What to work on ▸
Quote these lines word for word, starting at the line that contains "Task: Click the Single Line Text heading" and ending at the last line, and leave the pictures out of your answer.

Source material ▸
========================================
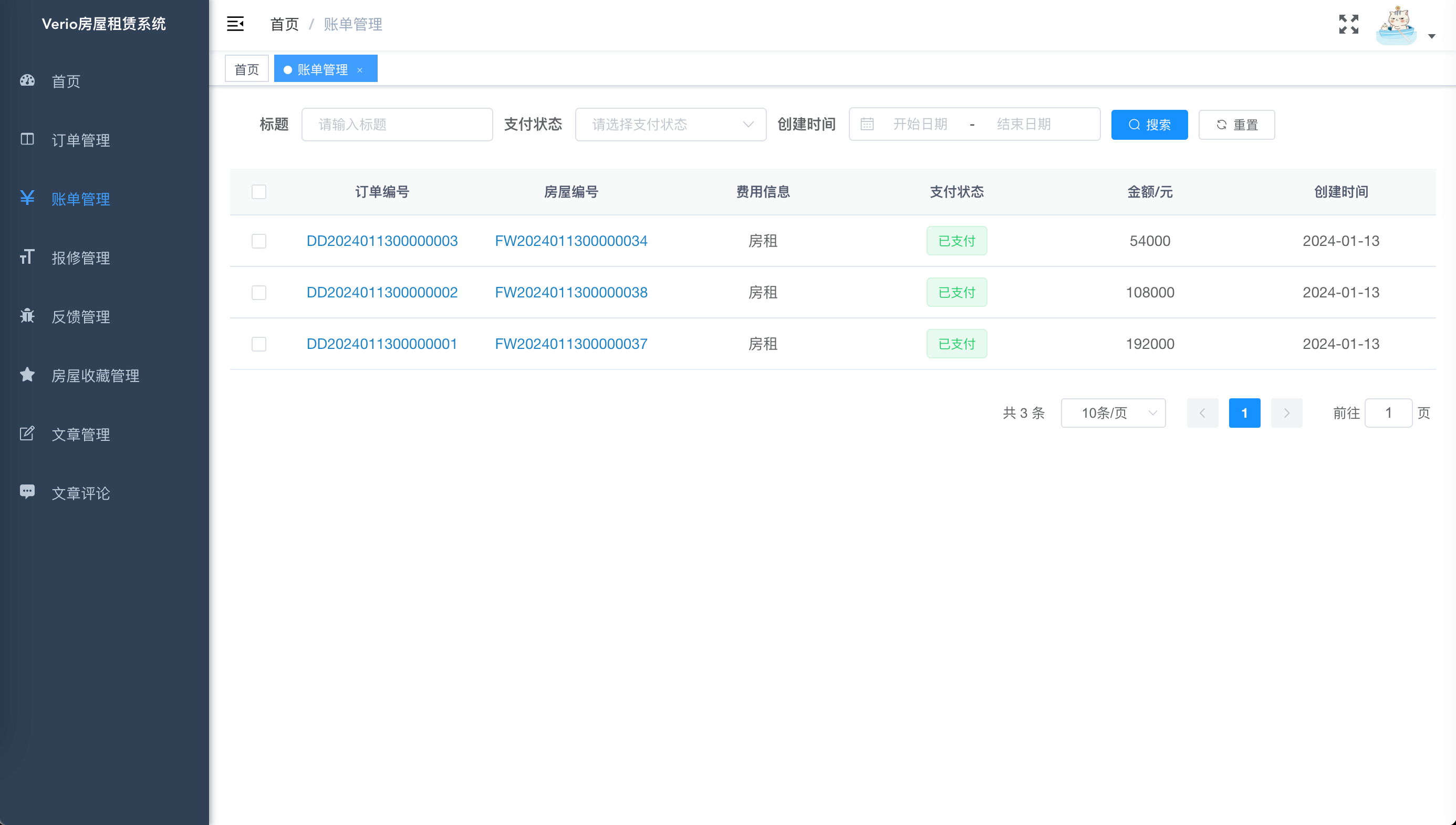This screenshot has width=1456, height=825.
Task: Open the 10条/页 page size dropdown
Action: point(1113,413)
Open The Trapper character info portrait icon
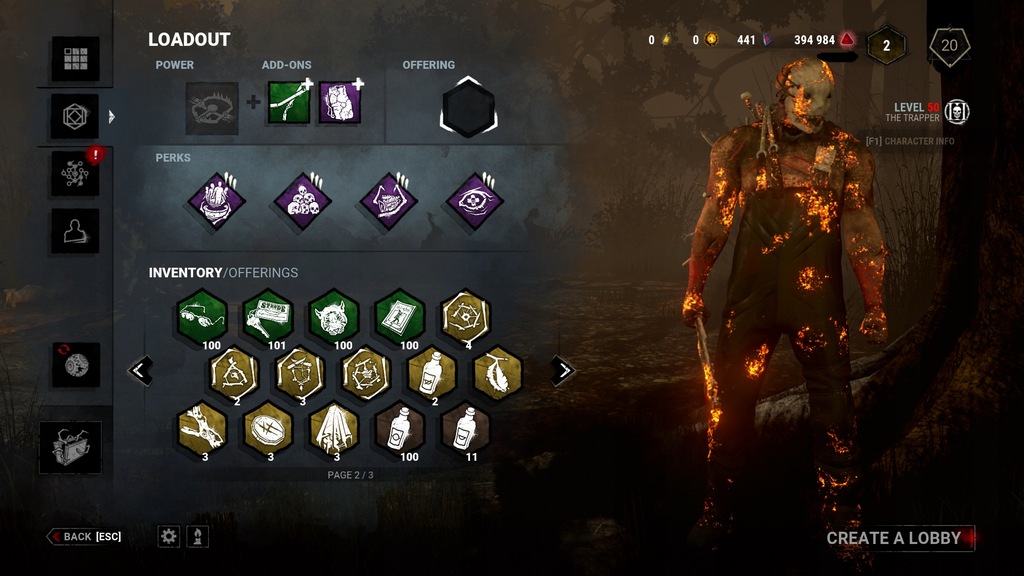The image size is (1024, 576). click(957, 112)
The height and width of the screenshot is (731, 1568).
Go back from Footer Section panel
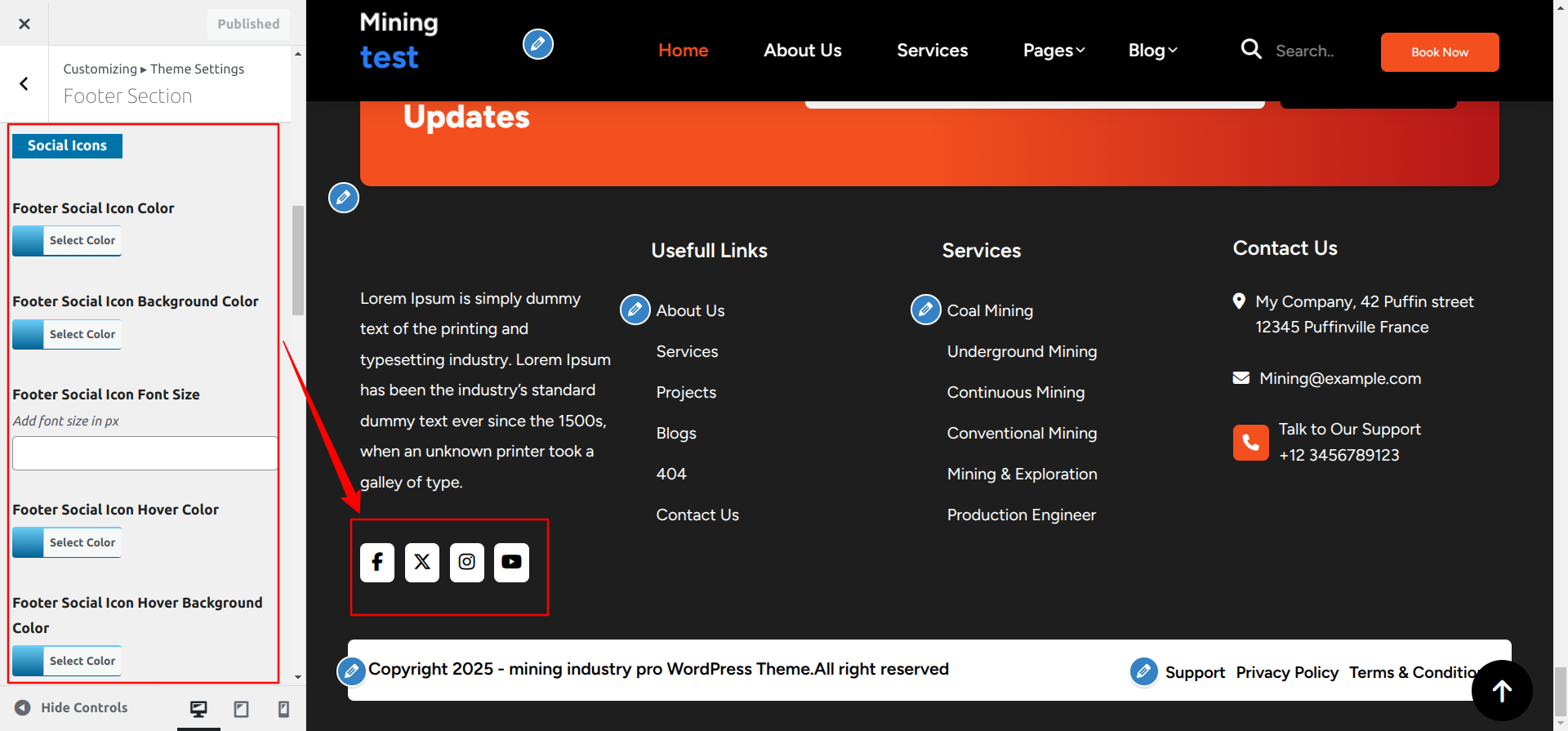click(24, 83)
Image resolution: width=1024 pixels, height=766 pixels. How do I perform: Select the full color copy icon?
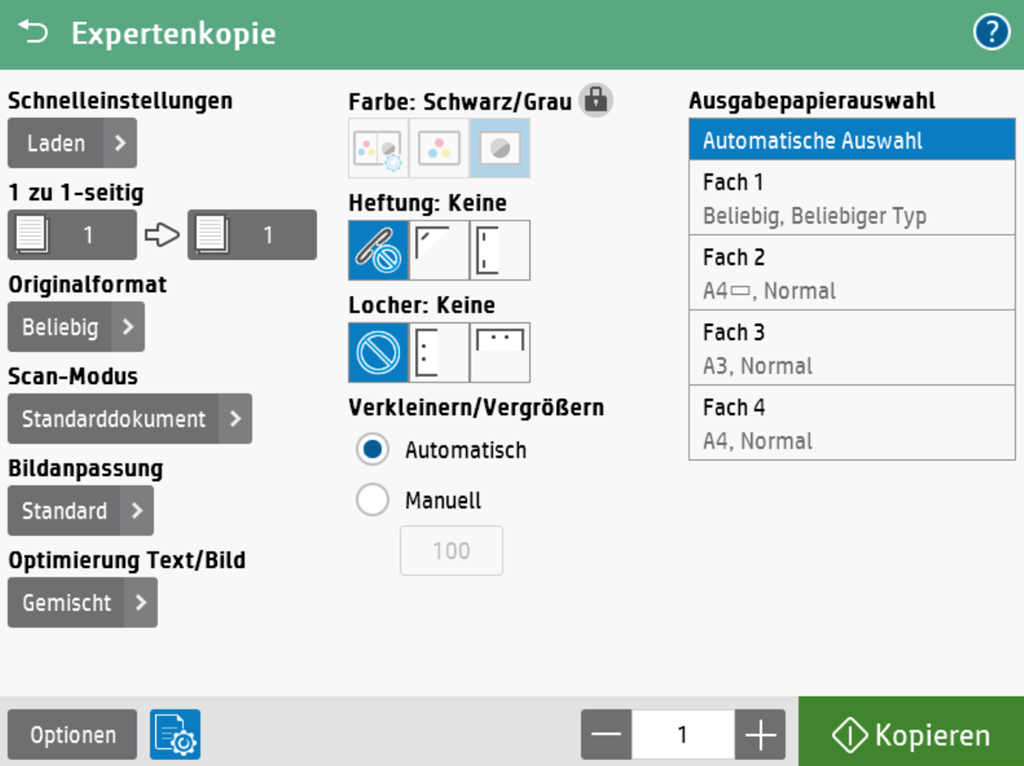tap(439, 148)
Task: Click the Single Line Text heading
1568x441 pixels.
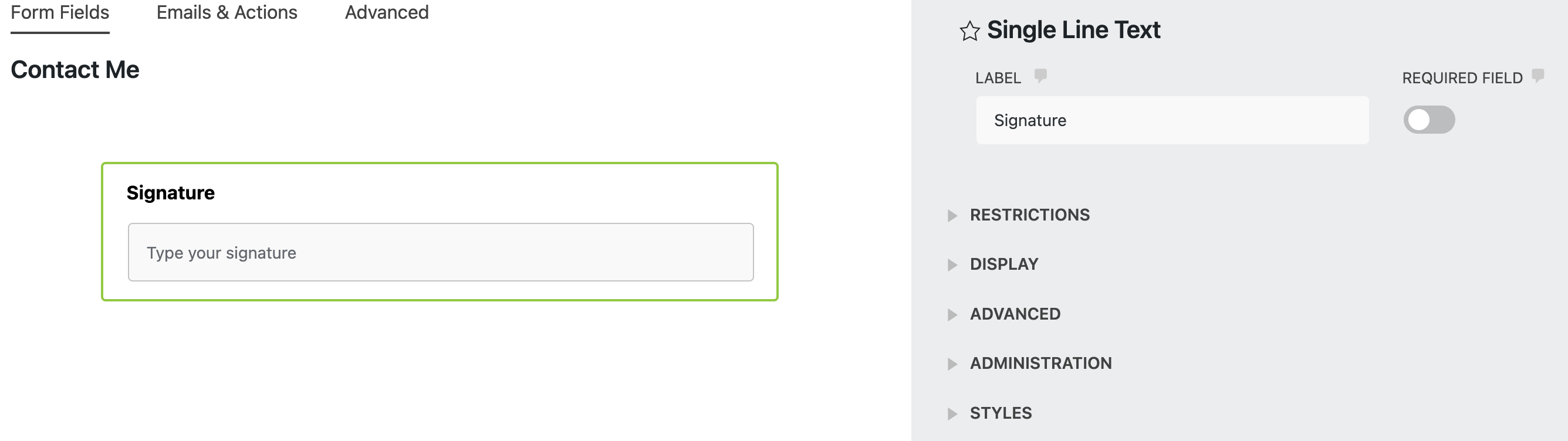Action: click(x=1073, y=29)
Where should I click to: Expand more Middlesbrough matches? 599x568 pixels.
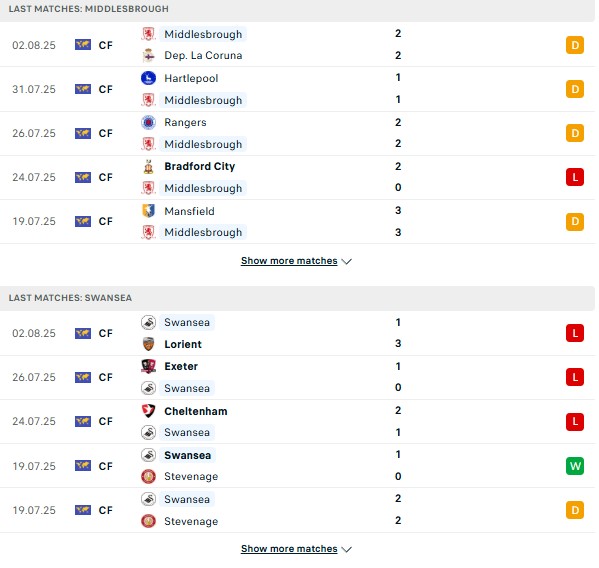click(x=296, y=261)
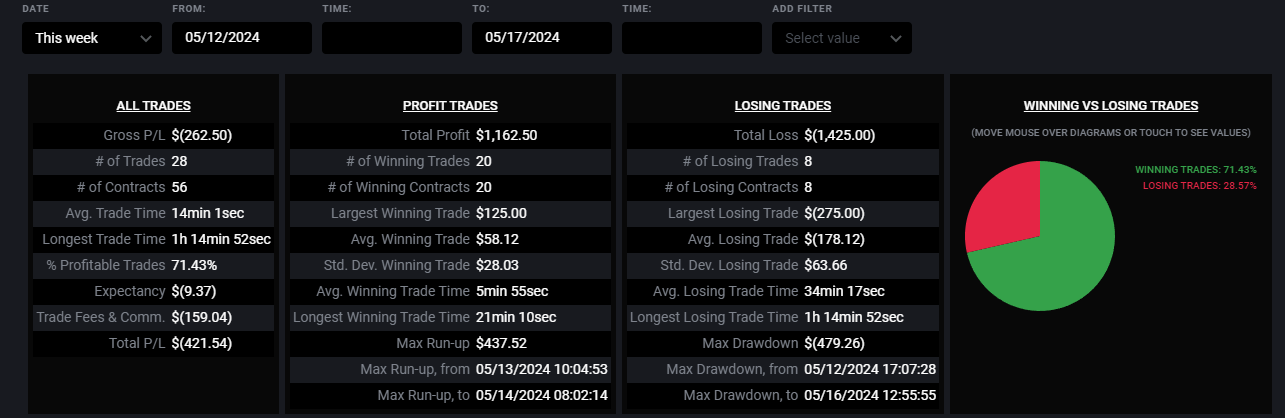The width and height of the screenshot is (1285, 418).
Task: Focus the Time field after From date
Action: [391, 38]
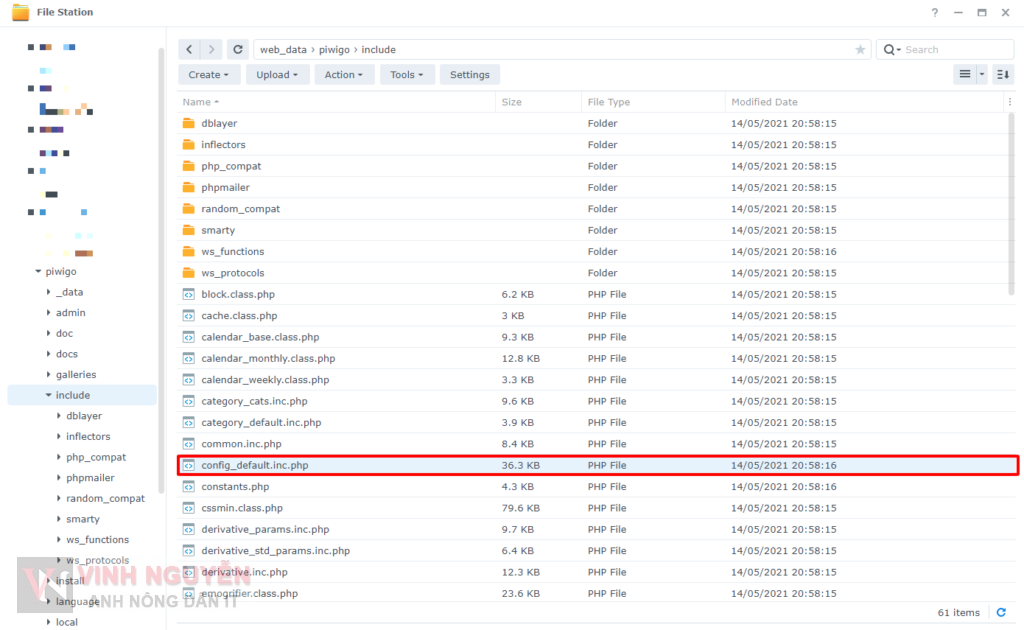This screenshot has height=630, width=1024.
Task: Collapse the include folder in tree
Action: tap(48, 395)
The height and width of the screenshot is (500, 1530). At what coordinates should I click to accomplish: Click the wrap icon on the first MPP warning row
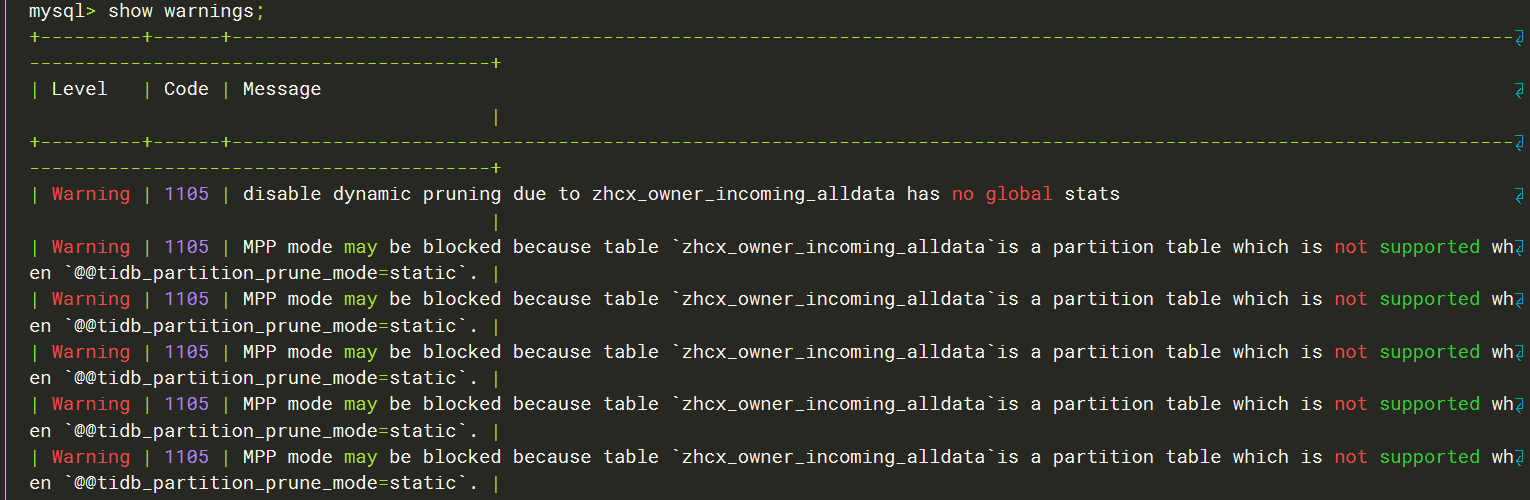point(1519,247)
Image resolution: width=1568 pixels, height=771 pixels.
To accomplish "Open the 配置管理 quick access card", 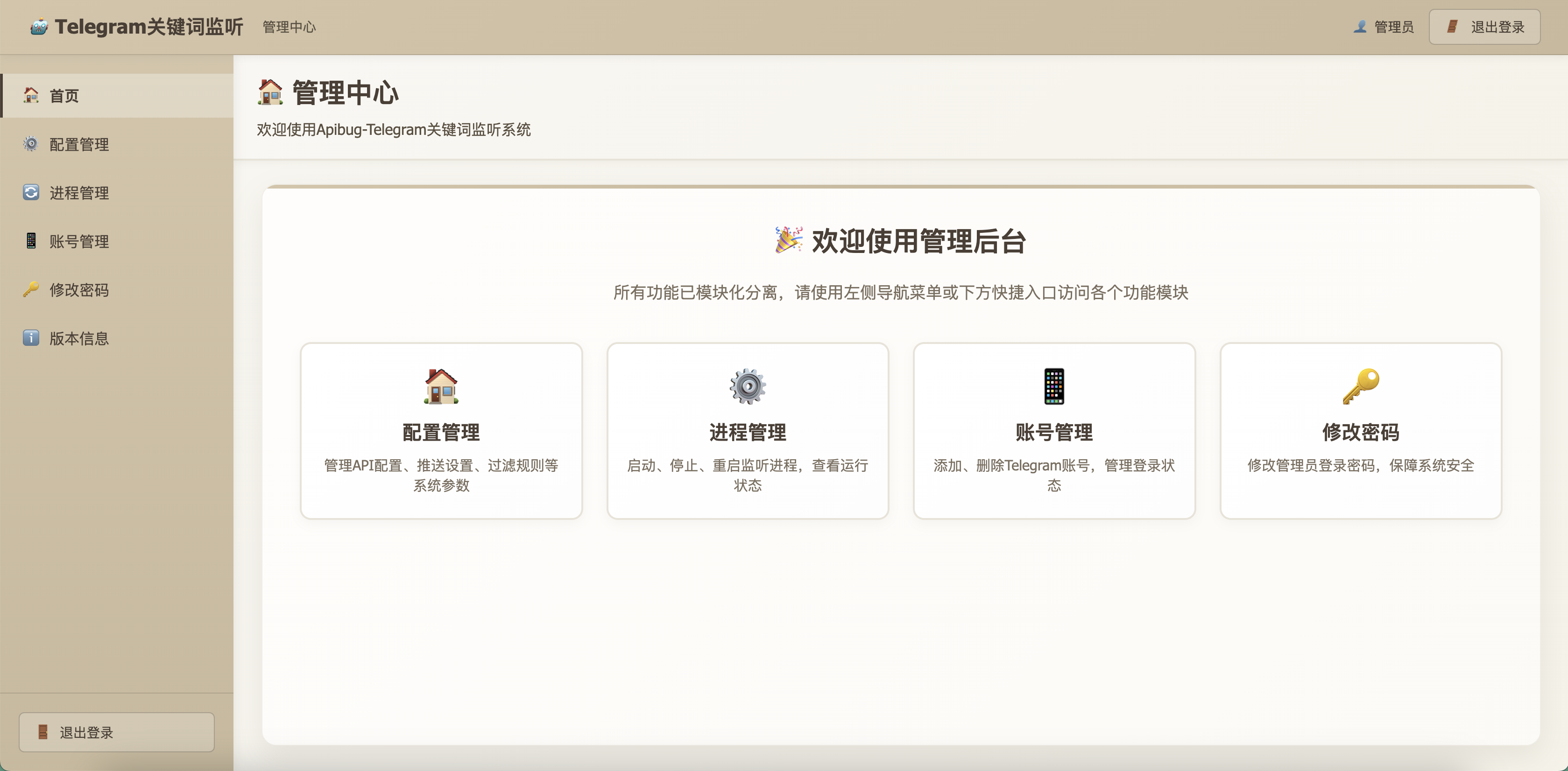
========================================
Reply to the task ▸
Task: Click the Single Line Text heading
1568x441 pixels.
Action: click(x=1073, y=29)
Where should I click to: Expand more Middlesbrough matches? 599x568 pixels.
click(x=296, y=261)
The width and height of the screenshot is (1285, 418).
Task: Focus the Time field after From date
Action: [391, 38]
This screenshot has height=630, width=1024.
Task: Collapse the include folder in tree
Action: tap(48, 395)
The height and width of the screenshot is (500, 1530). At what coordinates should I click to accomplish: Click the wrap icon on the first MPP warning row
point(1519,247)
Image resolution: width=1568 pixels, height=771 pixels.
To accomplish "Open the 配置管理 quick access card", 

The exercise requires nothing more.